→ **What the task asks**: Filter the records below down to lines containing "agent".

** Given information follows **

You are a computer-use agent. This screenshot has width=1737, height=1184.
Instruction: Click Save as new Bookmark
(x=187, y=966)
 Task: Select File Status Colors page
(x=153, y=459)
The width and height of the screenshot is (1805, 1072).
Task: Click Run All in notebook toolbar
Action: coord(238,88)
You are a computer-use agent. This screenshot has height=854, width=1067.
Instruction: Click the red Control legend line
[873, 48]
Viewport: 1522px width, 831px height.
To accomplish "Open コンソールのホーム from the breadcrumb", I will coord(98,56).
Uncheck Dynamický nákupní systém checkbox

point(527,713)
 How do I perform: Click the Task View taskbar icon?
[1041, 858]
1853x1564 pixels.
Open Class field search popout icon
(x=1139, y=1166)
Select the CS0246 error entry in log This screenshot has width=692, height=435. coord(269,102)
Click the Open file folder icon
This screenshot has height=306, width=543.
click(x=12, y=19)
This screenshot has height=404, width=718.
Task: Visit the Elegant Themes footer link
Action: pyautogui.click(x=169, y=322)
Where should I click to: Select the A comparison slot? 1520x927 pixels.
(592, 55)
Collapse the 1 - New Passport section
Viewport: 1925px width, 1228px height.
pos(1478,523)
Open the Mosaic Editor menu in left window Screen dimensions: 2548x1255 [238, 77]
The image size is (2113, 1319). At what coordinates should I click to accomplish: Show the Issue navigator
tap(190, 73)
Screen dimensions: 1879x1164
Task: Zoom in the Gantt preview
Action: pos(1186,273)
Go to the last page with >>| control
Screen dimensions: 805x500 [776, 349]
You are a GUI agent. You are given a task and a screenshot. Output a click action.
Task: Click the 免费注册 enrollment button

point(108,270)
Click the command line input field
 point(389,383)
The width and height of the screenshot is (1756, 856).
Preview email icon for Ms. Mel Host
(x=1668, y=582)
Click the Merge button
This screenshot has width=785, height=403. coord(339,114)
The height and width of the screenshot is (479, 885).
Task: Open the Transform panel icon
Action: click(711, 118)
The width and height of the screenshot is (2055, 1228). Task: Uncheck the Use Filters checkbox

** End of Given information **

→ **Exercise answer**:
You are a computer-use agent. This screenshot has width=1737, height=1184.
You are a computer-use agent. This screenshot has height=854, width=1067.
You are a GUI agent. You are given a task and a screenshot. Output a click action.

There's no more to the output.